GIVEN INFORMATION:
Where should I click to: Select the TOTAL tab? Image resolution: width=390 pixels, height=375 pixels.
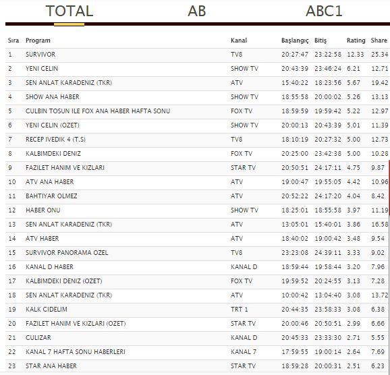[69, 11]
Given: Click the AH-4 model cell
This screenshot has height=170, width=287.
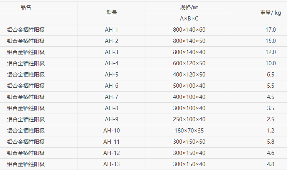Looking at the screenshot, I should [112, 63].
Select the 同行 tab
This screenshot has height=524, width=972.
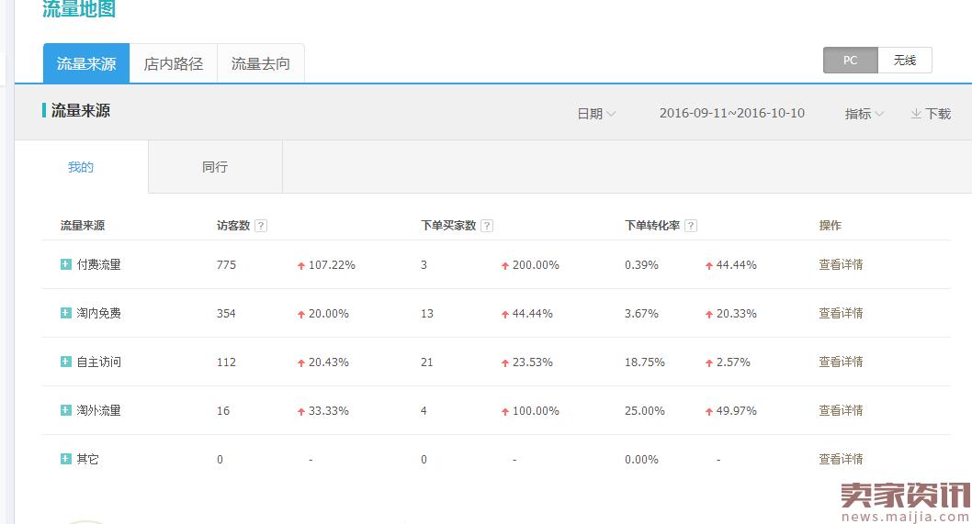click(x=215, y=167)
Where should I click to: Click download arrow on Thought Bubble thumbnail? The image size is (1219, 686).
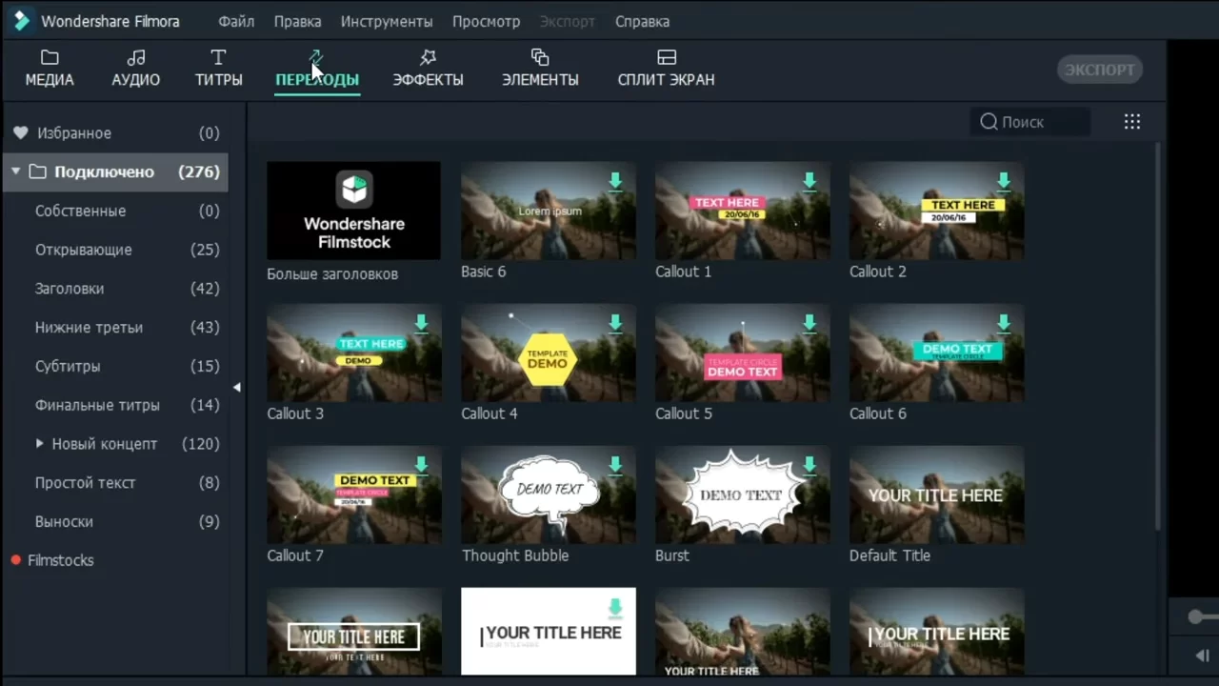point(615,465)
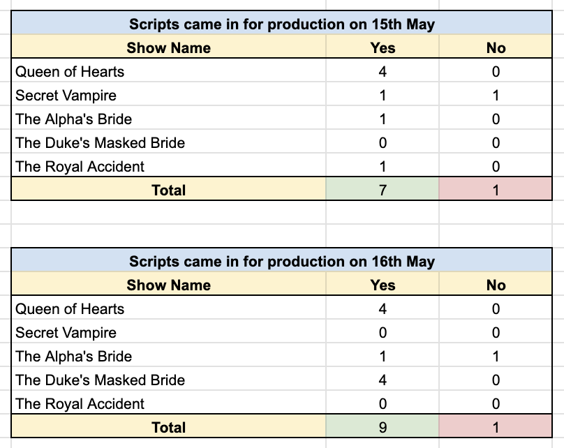Image resolution: width=564 pixels, height=448 pixels.
Task: Click red total No cell in 15th May table
Action: point(496,189)
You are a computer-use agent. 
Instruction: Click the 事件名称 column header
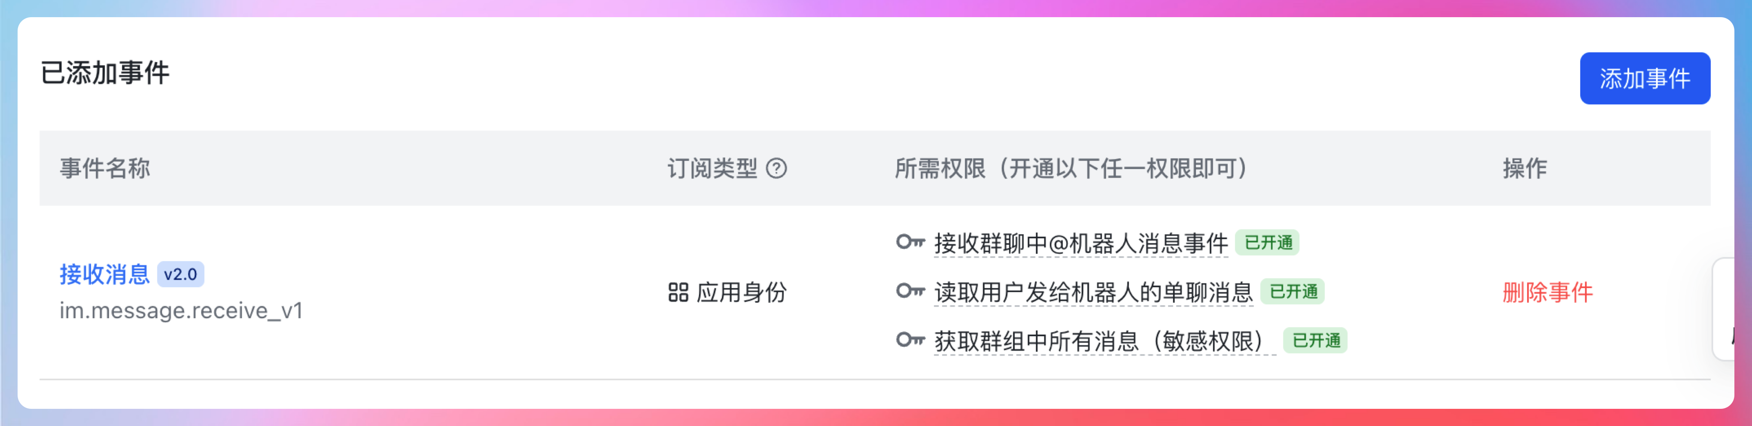[x=105, y=168]
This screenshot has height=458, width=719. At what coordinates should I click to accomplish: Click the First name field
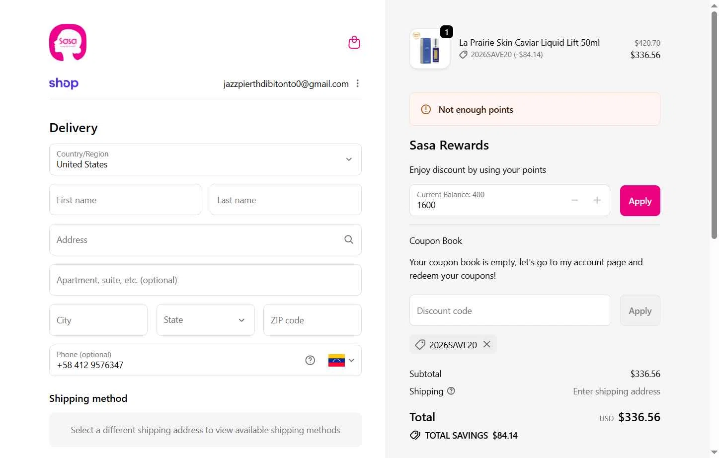[125, 200]
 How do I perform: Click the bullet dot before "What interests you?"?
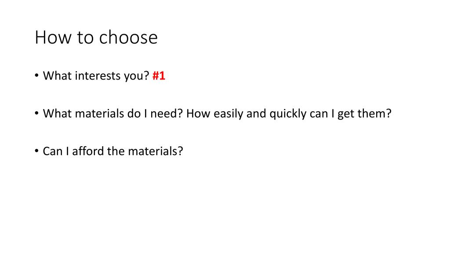[x=37, y=76]
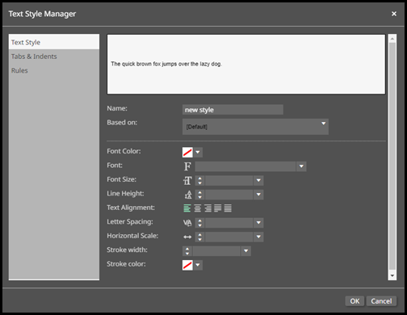Set text alignment to right
Screen dimensions: 407x315
point(208,208)
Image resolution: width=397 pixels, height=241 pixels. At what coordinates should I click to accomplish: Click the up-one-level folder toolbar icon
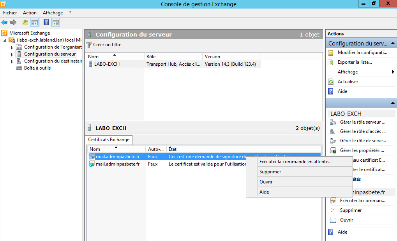click(25, 23)
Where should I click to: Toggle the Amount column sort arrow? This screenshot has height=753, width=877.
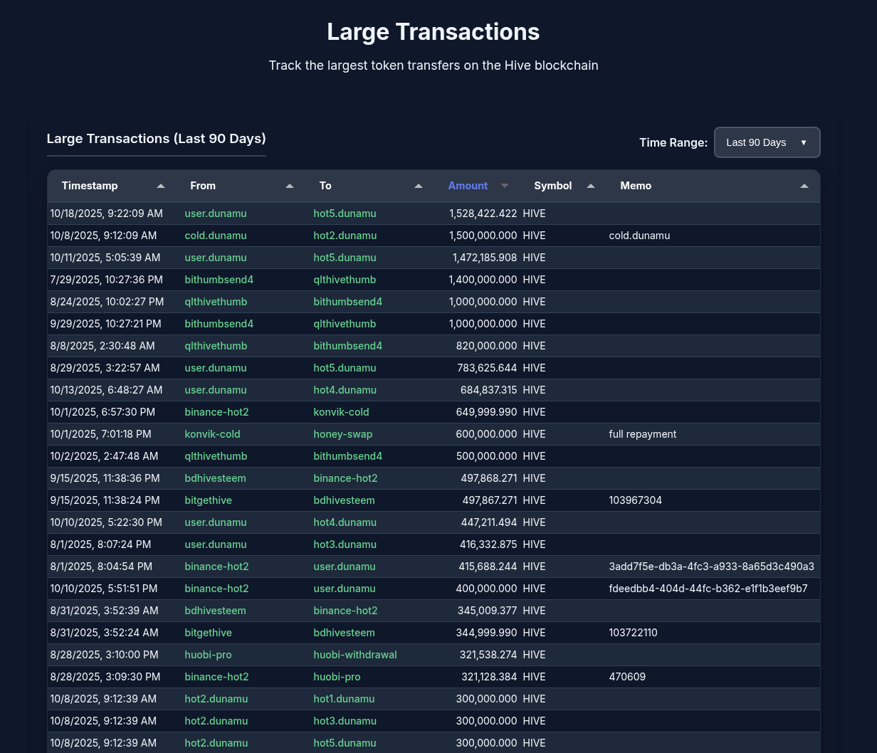point(505,186)
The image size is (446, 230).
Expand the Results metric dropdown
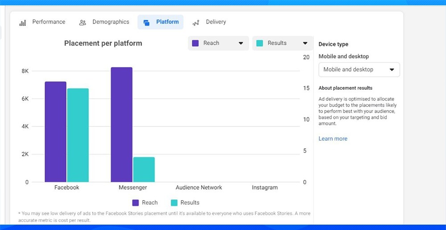point(305,43)
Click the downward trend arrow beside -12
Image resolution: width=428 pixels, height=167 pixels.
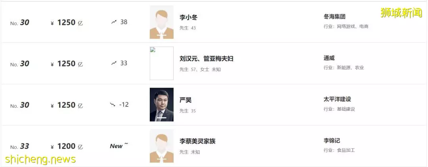[x=113, y=104]
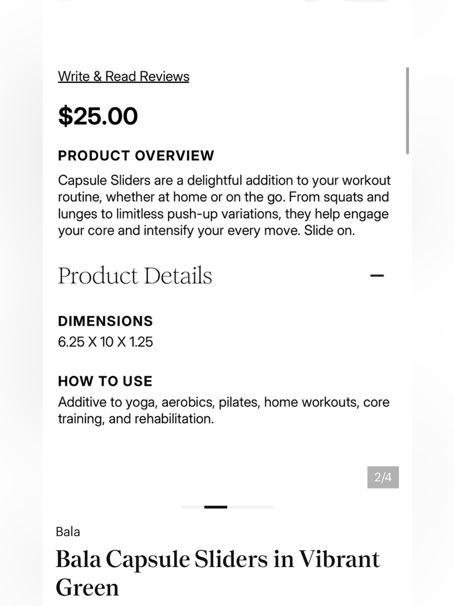Screen dimensions: 454x606
Task: Select the DIMENSIONS heading
Action: click(x=105, y=321)
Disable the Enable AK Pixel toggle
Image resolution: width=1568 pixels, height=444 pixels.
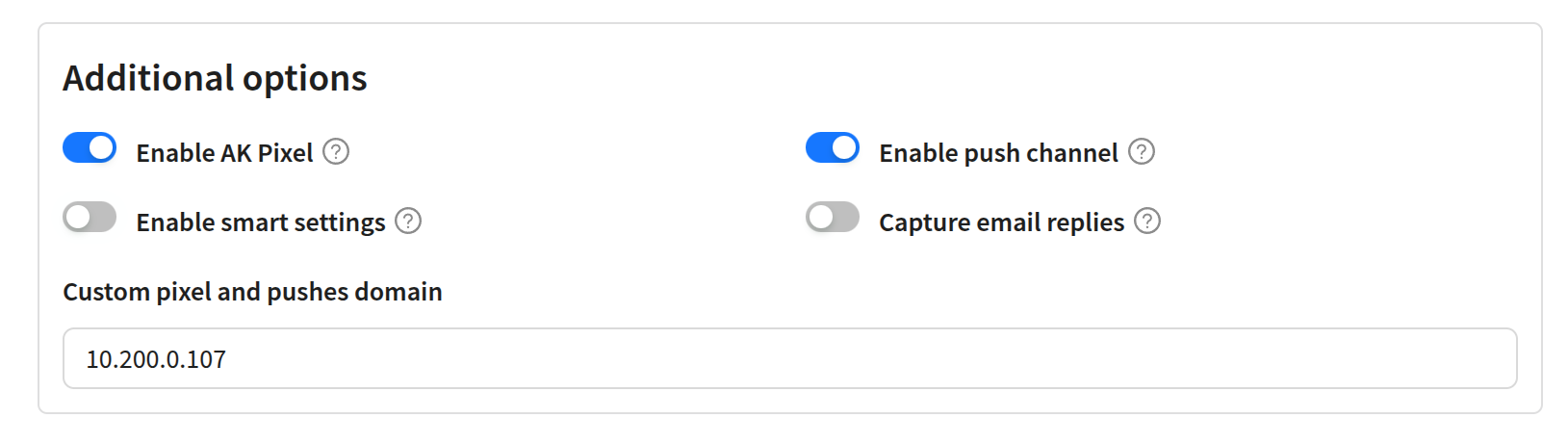(90, 148)
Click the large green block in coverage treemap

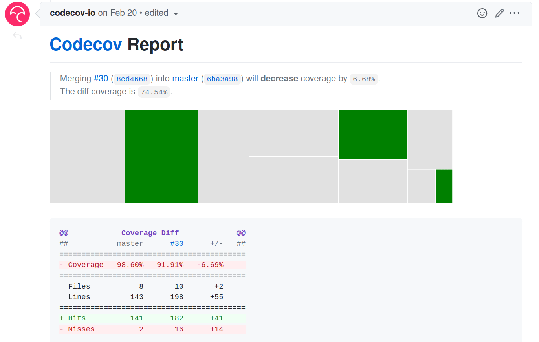(161, 156)
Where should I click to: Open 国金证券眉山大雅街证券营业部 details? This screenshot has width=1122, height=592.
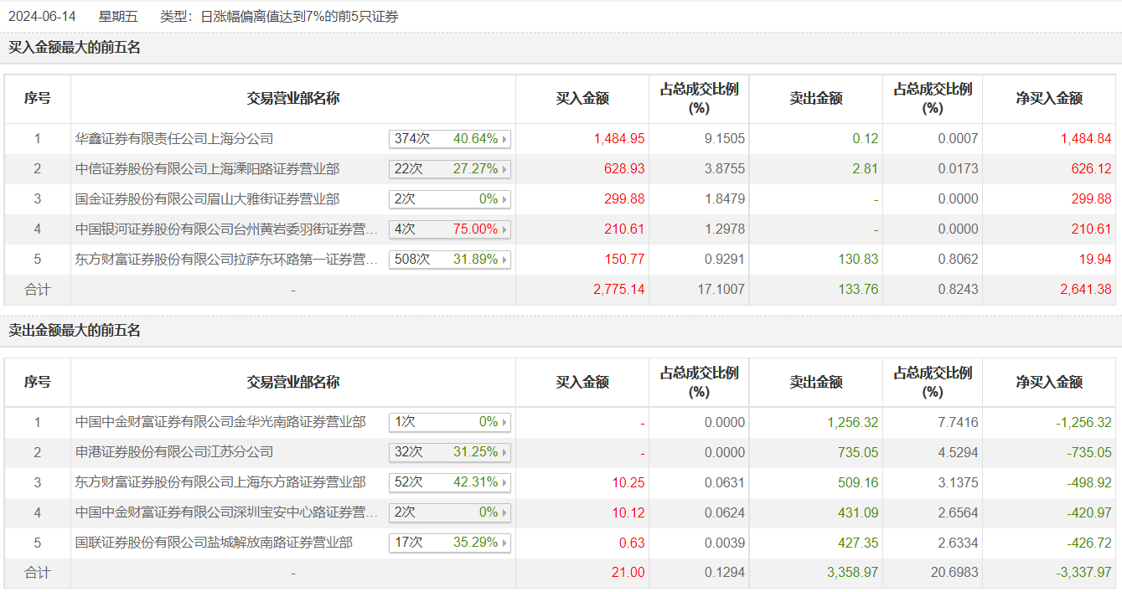(x=207, y=199)
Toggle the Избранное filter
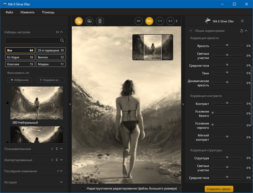The height and width of the screenshot is (193, 253). click(x=19, y=80)
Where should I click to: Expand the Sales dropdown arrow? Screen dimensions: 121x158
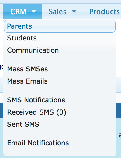coord(74,11)
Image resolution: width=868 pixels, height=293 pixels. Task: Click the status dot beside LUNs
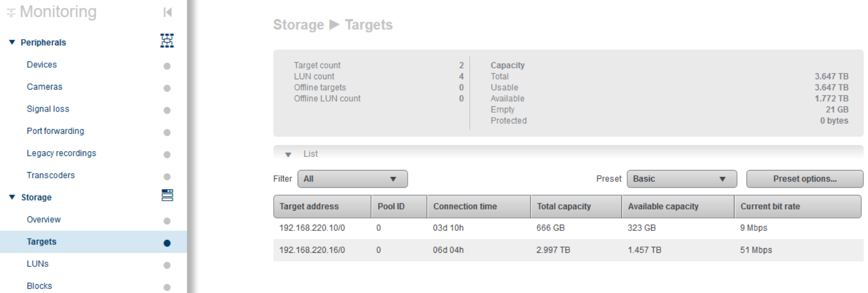pyautogui.click(x=167, y=265)
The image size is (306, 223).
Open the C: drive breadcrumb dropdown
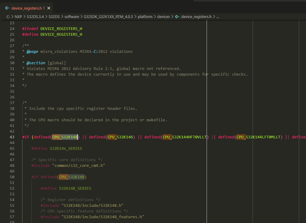(x=8, y=17)
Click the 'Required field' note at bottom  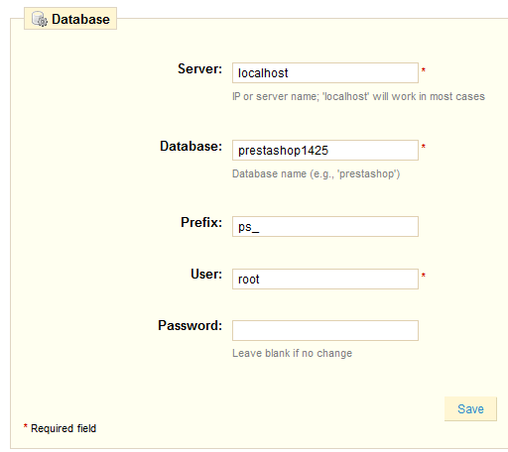pos(60,428)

ACTION ITEM: Going back to the data above, write out everything from the line with "Instruction: Click the 事件名称 column header" down to the line with "The image size is (446, 230).", both included, leaving every picture out.

RESULT FOR THIS TASK:
Instruction: Click the 事件名称 column header
[x=105, y=168]
This screenshot has height=458, width=719. At what coordinates should I click to accomplish: Click the First name field
[125, 200]
 How do I perform: Click the bullet dot before "What interests you?"?
[x=37, y=76]
Set text alignment to right
Screen dimensions: 407x315
point(208,208)
Image resolution: width=397 pixels, height=241 pixels. At what coordinates should I click to accomplish: Click the up-one-level folder toolbar icon
click(25, 23)
Where should I click to: Toggle the Amount column sort arrow? This screenshot has height=753, width=877.
point(505,186)
The image size is (446, 230).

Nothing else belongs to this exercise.